§ **What to produce**
Filter this data down to the lines that hold "search", and copy them.

·····

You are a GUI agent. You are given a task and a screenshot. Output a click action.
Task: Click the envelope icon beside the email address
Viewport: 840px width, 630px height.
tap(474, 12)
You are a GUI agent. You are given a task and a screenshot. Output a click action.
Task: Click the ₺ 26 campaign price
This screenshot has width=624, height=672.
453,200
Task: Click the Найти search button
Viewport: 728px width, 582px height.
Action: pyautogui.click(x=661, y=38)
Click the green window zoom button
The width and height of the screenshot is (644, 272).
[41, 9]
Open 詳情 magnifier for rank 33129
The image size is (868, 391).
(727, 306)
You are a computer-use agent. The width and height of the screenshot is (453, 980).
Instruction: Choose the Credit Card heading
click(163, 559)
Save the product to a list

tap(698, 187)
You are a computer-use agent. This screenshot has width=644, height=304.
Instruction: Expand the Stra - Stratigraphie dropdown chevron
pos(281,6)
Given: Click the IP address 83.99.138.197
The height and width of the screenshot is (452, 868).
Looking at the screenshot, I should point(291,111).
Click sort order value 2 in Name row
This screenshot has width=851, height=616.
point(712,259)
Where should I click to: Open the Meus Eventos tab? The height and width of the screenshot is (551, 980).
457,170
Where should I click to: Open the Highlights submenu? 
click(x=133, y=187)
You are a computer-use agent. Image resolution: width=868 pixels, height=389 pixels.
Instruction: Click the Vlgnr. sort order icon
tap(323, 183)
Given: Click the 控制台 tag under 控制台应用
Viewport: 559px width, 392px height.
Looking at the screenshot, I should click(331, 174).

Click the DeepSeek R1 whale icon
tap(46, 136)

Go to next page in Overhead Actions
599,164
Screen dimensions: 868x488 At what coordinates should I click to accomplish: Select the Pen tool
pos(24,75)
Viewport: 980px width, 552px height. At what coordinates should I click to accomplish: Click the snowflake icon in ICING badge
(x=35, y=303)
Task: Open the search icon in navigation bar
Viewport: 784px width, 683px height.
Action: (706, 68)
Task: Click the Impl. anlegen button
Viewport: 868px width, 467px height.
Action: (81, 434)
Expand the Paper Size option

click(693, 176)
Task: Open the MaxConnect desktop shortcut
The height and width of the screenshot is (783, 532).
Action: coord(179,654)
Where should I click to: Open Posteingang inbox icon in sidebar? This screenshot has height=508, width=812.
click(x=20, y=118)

·····

§ **Solution to this problem**
Task: Click the Найти search button
Task: Open the search icon in navigation bar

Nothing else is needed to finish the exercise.